Nostalgie coloniale

PAR VINCENT HUGEUX 
J’ai d’abord cru à une boutade. Au reflet d’une saine propension au second degré et d’un sens aigu du titre accrocheur. Las !, le contenu de l’article du Général (CR) Claude Le Borgne, intitulé « Mali : Vive la Coloniale », tel que publié dans la dernière livraison de la revue Défense nationale, eut tôt fait de dissiper cette illusion.

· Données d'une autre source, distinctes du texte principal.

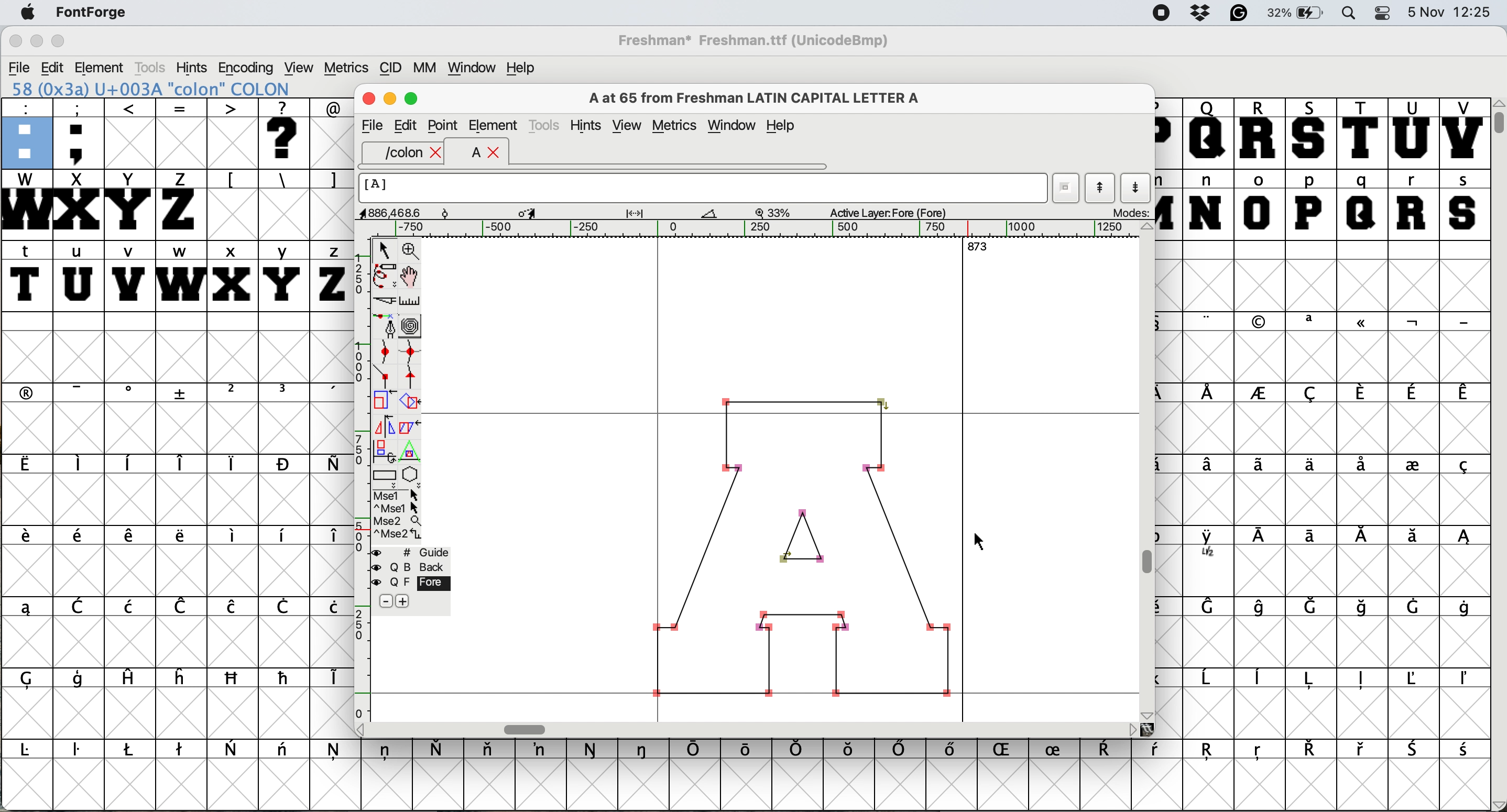 This screenshot has height=812, width=1507. I want to click on symbol, so click(1310, 749).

Seul, assène d’emblée ce Saint-Cyrien, un « anticolonialisme primaire » -il en existerait donc d’autres ?- « empêche qu’on reconnaisse les bienfaits de l’empire africain de la France ». Suit une référence à la « décolonisation douce » qui, « sauf en Algérie » concède l’auteur, aurait « présidé au démembrement » dudit empire. Comment diable un officier supérieur, fut-il retraité, ancien auditeur du Centre des hautes études sur l’Afrique et l’Asie modernes, membre de l’Académie des sciences d’outre-mer, auteur de maints ouvrages, peut-il avoir la mémoire si courte ? Ou à ce point sélective? Aurait-il, pour s’en tenir à cet exemple, oublié la féroce guerre de l’ombre, certes escamotée par l’histoire officielle, menée de 1955 à 1971 contre l’Union des populations du Cameroun (UPC), et relatée par le menu dans « Kamerun ! », ouvrage paru chez La Découverte en janvier 2011. Que fait-il des dizaines de milliers de morts et des assassinats ciblés de leaders de l’UPC, à commencer par Ruben Um Nyobé, Félix Moumié puis Ernest Ouandié ? 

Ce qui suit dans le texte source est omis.